The solution is not what you might expect. It’s something that organizations ignore, not only at their own peril, but in their ultimate success in serving their clients, patients, students, inmates, customers, etc.
The solution: Eliminate the “them-us” dilemma we’ve created. One of the most important conclusions that Dr. Robert Anda, co-principle investigator of the ACE Study, came to was this: “There is no more them and us.” He meant that ACEs affect us all. ACEs science is apolitical. Toxic stress from ACEs is a human condition. No matter who you are or where you live on this planet or who you vote for, if you’re put under enough stress, your brain and your body will suffer. Thus, ultimately, organizations, communities, systems, cities, states, and nations will suffer, because they are, after all, created by and made up of humans.
This means that organizations need to address their own ACEs and PCEs first. The best way to start, after educating people about the basics of PACEs science, is to have staff members complete an anonymous PACEs survey together (in person or live webinar) by using instant polling software such as PollEverywhere. The individual PACE scores are compiled in real time so that everyone can see the organization’s collective burden of ACEs and the collective strength of its PCEs instantly. Make sure to include the range of ACEs and PCEs (1-2, 3, 4+) to get a handle on how much the organization needs shoring up.

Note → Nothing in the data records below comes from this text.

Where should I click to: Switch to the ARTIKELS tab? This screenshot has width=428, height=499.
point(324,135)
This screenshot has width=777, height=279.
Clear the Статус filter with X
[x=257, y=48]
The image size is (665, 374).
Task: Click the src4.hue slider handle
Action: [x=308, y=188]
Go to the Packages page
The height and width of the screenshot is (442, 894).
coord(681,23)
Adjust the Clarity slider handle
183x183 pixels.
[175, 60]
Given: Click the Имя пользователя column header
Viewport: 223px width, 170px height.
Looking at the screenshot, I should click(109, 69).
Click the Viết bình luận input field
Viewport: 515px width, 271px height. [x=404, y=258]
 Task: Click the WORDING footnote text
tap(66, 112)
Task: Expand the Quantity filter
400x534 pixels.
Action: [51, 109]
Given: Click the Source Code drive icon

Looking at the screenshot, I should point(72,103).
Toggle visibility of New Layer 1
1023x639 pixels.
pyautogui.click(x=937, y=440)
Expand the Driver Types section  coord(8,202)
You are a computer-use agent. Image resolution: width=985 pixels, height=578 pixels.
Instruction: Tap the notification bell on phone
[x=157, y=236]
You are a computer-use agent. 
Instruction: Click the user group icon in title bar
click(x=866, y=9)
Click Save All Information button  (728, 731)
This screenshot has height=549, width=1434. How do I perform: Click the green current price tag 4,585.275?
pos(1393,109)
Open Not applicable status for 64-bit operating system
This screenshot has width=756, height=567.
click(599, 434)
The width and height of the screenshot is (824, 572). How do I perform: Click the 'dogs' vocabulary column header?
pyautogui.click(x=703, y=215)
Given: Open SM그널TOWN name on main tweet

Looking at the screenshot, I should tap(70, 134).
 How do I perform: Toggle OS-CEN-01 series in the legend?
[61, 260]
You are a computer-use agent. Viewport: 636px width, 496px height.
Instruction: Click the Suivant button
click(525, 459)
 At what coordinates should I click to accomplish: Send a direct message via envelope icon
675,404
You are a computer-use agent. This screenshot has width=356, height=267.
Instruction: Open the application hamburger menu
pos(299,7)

Why should organizations do this? If people in an organization have a better understanding of themselves, they’ll have a better understanding on how to work with those they serve as well as fellow staff members. They’ll understand their own triggers. They’ll be more responsive and listen more carefully. Trauma-informed practices and policies will come naturally with a scientific foundation and spur creativity in developing solutions. The transition is likely to go smoother. This also prevents what’s beginning to crop up: a fatigue with PACEs and trauma-informed practices, which comes from trying to fit the new science and practices into existing old boxes. What most people don’t grok is that this new science and trauma-informed practices work best in new boxes. And most important, if an organization is asking its clients, patients, students, inmates, customers, etc., to address their own ACEs and PCEs, the entire organization staff must do so, too.
By implementing the understanding that “There is no more ‘them and us’”, we can move beyond the current traditional approaches of “I’m healthy; you’re not.” and “I have all the power; you have none.” We move to a place of understanding that we all learn from each other.
This approach isn’t easy, but what exercise in self-examination and reorganization is? And it isn’t a one-day journey. When a family services organization in New York implemented this approach, they thought that their transition might take a few weeks. Twelve years later, they changed the weekly meeting of the committee managing the transition to monthly. The organization still serves families and children, but it’s just not the same organization. It operates in a much different way.
Only when organizations start on this journey with minds and hearts wide open will they be able to see and chart a clear path to use this science, and the trauma-informed policies and practices in a way that works best for them and their clients. Until then, they’ll just be trying to fit this amazing knowledge of PACEs science and trauma-informed care into the same old traditional framework.